En efecto, los seres humanos “necesitamos articular lo vivido y convertir el «hecho» [producto de la ciencia o elaboración de la política], que cada instante del tiempo nos presenta, en un plethos, en un conglomerado donde se integra cada «ahora» en una totalidad”. Es la necesaria búsqueda de los universales que a todos nos conjugan sin mengua de los particulares, a fin de sobrevivir todos y escapar al caos o la selva selvaggia.
Es lo anterior lo que se conoce como la experiencia, la que le da sustento a toda civilización y sus culturas, como la nuestra, forjada en las localidades que desafían a lo virtual, decantada a contrapelo de lo momentáneo, en búsqueda de lo que trasciende. Y he aquí lo vertebral, en un momento en el que los políticos del siglo XXI deconstruyen nuestras memorias, derriban las estatuas de nuestros fundadores, queman las iglesias, prosternan los símbolos – y la revolución digital misma de suyo se vuelve negación del arraigo y del tránsito entre generaciones, obviando que sólo la memoria “permite [la] ampliación de lo vivido”.
Lo esencial y lo que más se ve afectado de manera intencional en medio del «quiebre epocal» es, justamente, el lenguaje y sus significados precisos. Al término es este el que nos permite “descubr[ir] esa honda resonancia de la intimidad que alcanza, en nuestra propia historia, la historia de los otros hombres”. Sin estos interactuando y sin nos limitamos al habla frente al espejo, no hay posibilidad democrática alguna, en línea con la consideración de Cansino.
“El lenguaje”, cuya señalada perturbación ha lugar para, a su vez, acelerar la inflación arbitraria de los derechos y la desconstrucción de lo natural, del ethos – “ellos”, “ellas”, “elles” – es el que “hace consciente, en lo colectivo, las experiencias de cada individualidad”, resume Lledó.
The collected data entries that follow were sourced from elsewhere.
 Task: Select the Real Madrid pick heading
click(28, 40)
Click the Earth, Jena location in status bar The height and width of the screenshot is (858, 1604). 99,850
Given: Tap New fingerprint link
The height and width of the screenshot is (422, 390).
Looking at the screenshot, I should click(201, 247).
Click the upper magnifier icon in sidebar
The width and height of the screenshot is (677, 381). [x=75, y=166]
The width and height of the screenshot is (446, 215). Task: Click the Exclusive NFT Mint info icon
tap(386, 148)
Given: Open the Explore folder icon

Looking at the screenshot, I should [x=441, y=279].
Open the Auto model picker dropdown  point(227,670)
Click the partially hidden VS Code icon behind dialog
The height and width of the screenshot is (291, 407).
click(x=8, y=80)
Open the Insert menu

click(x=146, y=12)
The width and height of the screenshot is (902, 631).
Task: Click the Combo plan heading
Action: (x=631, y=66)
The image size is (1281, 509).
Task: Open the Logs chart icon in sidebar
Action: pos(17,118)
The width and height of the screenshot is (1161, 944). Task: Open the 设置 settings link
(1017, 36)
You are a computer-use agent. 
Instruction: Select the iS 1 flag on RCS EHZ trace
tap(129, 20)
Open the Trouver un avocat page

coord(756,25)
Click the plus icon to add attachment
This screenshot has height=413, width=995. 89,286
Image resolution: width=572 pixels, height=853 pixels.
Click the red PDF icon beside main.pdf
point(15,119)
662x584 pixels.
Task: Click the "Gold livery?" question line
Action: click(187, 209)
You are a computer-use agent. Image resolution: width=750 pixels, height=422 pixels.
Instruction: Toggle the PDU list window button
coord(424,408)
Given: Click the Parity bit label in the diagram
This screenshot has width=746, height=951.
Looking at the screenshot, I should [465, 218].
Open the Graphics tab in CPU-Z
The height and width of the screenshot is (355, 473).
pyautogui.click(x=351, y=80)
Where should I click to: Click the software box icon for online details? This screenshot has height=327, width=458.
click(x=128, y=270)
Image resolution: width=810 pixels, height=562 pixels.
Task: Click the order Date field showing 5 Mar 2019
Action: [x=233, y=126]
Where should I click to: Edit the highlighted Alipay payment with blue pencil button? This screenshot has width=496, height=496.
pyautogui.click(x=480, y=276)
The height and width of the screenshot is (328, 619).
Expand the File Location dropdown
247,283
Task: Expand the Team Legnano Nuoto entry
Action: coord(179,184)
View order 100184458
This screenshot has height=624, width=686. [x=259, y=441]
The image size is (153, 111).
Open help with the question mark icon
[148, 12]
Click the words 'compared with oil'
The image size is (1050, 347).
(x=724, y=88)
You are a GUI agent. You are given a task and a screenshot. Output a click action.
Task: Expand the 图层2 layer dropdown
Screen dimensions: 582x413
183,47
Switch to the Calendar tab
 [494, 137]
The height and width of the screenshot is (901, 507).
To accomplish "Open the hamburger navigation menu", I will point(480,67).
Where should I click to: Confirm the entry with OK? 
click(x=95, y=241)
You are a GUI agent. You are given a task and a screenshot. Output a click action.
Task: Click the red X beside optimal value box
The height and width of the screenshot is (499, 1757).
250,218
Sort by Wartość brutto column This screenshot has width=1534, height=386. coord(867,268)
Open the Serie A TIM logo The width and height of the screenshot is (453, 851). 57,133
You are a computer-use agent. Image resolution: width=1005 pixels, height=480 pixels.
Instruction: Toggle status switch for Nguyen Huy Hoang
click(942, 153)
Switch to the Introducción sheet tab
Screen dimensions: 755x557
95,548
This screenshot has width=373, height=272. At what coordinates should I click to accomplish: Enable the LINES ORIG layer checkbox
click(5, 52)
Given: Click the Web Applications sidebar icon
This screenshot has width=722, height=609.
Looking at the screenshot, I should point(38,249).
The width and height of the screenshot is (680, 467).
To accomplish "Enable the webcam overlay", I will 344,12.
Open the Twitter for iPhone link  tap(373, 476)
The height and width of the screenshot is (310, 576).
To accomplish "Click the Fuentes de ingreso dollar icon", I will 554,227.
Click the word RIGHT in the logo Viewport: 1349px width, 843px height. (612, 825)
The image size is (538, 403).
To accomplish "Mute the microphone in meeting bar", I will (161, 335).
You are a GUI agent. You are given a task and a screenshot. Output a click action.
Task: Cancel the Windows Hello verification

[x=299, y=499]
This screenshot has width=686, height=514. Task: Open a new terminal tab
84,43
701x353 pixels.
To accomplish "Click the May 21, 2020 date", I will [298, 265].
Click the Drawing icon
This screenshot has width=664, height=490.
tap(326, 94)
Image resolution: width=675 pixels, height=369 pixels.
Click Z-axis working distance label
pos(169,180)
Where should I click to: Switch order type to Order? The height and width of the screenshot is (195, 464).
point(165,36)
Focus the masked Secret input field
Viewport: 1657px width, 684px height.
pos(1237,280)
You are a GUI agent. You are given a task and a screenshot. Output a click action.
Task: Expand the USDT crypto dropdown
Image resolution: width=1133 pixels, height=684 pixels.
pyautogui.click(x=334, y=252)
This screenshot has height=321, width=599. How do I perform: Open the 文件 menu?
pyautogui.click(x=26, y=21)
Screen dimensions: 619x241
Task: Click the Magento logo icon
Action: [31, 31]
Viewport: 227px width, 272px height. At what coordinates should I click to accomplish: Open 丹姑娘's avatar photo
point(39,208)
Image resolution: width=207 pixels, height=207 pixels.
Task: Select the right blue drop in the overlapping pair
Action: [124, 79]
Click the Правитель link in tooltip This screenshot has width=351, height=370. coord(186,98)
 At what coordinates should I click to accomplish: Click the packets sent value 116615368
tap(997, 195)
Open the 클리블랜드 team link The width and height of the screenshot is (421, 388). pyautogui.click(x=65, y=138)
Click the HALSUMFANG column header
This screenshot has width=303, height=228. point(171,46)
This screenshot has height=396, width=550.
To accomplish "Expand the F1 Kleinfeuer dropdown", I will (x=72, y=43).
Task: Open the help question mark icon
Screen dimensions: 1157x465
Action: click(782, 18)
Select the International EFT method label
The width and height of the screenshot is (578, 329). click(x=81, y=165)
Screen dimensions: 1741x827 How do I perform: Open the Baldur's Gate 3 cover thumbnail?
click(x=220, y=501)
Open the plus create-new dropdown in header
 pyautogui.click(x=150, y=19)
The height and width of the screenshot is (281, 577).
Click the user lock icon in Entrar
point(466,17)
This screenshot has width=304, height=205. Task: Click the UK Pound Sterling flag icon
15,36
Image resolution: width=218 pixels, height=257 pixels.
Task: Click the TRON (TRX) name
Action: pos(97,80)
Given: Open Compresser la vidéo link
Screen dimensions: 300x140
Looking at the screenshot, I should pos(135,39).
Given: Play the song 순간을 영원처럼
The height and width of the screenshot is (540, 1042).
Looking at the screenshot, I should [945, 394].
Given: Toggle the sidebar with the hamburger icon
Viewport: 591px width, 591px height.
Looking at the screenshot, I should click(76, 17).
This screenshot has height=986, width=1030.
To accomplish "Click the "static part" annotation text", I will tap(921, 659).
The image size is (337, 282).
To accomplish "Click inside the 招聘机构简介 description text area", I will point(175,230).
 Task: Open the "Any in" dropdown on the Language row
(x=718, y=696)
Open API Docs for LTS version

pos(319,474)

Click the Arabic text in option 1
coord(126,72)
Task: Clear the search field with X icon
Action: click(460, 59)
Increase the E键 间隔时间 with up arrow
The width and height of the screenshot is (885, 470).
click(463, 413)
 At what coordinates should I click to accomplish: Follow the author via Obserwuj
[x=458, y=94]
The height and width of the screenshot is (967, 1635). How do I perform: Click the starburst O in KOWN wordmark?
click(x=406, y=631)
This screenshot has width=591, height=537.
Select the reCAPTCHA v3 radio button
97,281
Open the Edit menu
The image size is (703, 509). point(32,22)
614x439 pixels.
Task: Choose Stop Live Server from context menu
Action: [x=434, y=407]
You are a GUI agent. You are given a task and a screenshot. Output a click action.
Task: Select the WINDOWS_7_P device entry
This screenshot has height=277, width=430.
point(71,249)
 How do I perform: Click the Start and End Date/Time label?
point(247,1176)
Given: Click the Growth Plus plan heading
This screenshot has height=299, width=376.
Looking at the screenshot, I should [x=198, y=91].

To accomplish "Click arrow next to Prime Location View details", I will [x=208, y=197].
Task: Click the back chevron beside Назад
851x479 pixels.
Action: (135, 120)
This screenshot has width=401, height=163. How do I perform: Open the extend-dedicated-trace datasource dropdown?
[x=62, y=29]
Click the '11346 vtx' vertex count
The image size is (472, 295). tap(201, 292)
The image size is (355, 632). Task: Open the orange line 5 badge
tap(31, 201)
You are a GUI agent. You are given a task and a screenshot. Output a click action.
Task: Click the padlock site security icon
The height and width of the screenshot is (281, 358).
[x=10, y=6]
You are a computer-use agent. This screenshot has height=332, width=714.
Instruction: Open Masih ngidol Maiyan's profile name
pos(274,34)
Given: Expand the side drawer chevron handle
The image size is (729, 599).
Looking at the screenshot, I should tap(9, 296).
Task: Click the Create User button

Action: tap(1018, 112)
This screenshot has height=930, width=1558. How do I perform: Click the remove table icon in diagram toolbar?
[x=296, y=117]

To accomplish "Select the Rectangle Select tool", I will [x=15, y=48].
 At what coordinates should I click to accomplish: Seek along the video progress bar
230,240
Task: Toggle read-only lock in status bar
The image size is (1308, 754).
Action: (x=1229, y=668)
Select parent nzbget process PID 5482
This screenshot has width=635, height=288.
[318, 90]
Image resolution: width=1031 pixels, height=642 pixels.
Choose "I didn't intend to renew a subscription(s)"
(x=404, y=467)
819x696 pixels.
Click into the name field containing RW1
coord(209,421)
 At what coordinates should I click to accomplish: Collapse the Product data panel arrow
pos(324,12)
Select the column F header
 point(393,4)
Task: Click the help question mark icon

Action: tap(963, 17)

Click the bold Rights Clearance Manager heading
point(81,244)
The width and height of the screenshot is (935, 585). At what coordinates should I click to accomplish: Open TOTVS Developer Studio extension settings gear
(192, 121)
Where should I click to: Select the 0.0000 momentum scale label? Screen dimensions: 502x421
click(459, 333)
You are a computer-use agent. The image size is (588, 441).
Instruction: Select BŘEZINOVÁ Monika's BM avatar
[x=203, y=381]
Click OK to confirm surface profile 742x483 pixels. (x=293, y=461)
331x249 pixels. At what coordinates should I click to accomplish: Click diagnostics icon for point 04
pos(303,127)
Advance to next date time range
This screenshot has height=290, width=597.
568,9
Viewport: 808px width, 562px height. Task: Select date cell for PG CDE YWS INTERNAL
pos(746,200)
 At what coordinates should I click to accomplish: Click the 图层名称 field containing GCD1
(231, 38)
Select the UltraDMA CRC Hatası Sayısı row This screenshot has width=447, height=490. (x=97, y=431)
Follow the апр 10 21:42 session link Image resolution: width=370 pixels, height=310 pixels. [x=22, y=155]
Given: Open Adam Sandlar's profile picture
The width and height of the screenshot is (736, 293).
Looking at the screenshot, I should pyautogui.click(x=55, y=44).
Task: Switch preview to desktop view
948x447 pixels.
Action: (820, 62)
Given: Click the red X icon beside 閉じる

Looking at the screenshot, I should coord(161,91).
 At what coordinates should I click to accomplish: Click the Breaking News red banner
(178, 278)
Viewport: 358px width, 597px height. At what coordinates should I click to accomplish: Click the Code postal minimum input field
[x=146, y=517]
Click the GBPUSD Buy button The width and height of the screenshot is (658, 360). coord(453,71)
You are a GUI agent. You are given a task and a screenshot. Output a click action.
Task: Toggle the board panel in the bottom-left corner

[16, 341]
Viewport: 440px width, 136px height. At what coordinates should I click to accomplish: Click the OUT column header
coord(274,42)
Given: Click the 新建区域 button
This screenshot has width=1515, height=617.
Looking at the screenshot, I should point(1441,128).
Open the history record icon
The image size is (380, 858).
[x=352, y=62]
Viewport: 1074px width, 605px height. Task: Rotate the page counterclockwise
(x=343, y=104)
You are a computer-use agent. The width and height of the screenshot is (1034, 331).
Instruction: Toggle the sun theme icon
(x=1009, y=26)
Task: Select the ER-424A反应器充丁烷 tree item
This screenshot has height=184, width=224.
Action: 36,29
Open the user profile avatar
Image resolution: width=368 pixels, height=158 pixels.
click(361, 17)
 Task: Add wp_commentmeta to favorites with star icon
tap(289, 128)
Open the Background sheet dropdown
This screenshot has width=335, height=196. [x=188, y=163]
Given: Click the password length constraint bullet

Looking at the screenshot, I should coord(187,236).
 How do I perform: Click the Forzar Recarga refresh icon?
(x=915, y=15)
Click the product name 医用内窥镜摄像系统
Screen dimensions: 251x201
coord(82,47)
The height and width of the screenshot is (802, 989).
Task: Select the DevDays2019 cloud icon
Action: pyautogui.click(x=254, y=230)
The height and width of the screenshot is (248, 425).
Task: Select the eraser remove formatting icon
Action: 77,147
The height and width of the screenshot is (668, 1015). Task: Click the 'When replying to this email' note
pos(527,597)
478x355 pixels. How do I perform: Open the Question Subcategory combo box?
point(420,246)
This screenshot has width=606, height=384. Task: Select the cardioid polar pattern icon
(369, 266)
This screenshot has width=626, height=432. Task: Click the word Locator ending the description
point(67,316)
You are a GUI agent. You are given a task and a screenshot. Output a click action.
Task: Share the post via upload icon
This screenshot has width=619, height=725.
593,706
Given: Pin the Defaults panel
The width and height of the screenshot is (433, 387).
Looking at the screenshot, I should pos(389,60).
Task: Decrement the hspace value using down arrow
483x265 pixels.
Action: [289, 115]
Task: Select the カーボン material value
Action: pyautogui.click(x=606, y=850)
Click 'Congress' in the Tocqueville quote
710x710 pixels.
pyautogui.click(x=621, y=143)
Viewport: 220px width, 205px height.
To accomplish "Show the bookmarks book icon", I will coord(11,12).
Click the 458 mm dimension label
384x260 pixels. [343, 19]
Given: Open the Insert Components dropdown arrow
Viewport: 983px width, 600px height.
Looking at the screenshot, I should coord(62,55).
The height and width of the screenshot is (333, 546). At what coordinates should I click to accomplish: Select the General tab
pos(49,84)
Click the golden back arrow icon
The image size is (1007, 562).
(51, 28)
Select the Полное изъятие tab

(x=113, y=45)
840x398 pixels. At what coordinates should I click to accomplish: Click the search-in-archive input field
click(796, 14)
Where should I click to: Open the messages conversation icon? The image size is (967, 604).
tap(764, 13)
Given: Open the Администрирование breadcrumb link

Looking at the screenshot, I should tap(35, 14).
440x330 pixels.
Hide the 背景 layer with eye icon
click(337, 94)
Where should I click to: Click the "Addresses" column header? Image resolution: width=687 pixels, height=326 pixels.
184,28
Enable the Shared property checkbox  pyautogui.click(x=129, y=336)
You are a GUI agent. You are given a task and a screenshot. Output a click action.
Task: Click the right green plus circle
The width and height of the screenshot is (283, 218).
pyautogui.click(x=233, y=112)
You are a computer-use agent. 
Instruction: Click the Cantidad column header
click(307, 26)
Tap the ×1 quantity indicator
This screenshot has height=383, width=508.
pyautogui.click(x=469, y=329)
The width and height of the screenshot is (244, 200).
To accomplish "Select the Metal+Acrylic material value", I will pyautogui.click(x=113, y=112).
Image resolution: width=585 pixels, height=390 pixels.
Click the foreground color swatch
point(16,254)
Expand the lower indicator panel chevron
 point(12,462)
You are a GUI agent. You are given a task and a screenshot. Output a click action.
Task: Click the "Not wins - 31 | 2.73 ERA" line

Y si cada uno y cada cual, a la manera de una torre de Babel, forja sus propios significantes, ni los unos ni los otros, como pasa en la actualidad, podrán trasladar sus experiencias en reciprocidad y volverlas acervo intelectual que asegure la confianza entre los grupos humanos y sus generaciones.
Lo que es más grave, silenciado y aislado, el internauta o ciudadano digital degenera, pierde su entidad. En su defecto, como todos terminará siendo esclavo de los únicos elementos susceptibles de darle seguridad emocional y vital precarias en un mundo de enmudecidos, donde la desconfianza y la desconexión se vuelven denominador común. La dictadura en lo local y las tecnologías de eliminación (TdE) en lo global –no más la competencia leal y regulada, la política y la económica como tampoco la cultura del diálogo – sólo facilitan que alguien u otro termine “pensando por usted”.
Las sociedades en anomia y en las que se pierden las certezas para sobrevivir y en sus decadencias, ven de inevitable como necesaria, así, la solución autoritaria. Nos lo muestra el siglo XXI, en el que entregamos nuestros destinos acríticamente, a quien dice nos proveerá de una vida cómoda y serena, engañándonos. Es la fuente de la que beben los traficantes de ilusiones.
Quiérase o no, en conclusión, “nadie puede tener la verdad, es la verdad la que nos posee”, lo dice con autoridad irrebatible, Ratzinger, respondiendo a nuestra posmoderna crisis de sentido (Elena Álvarez, “La respuesta de Ratzinger a la crisis de sentido”, Nueva Revista, 2018).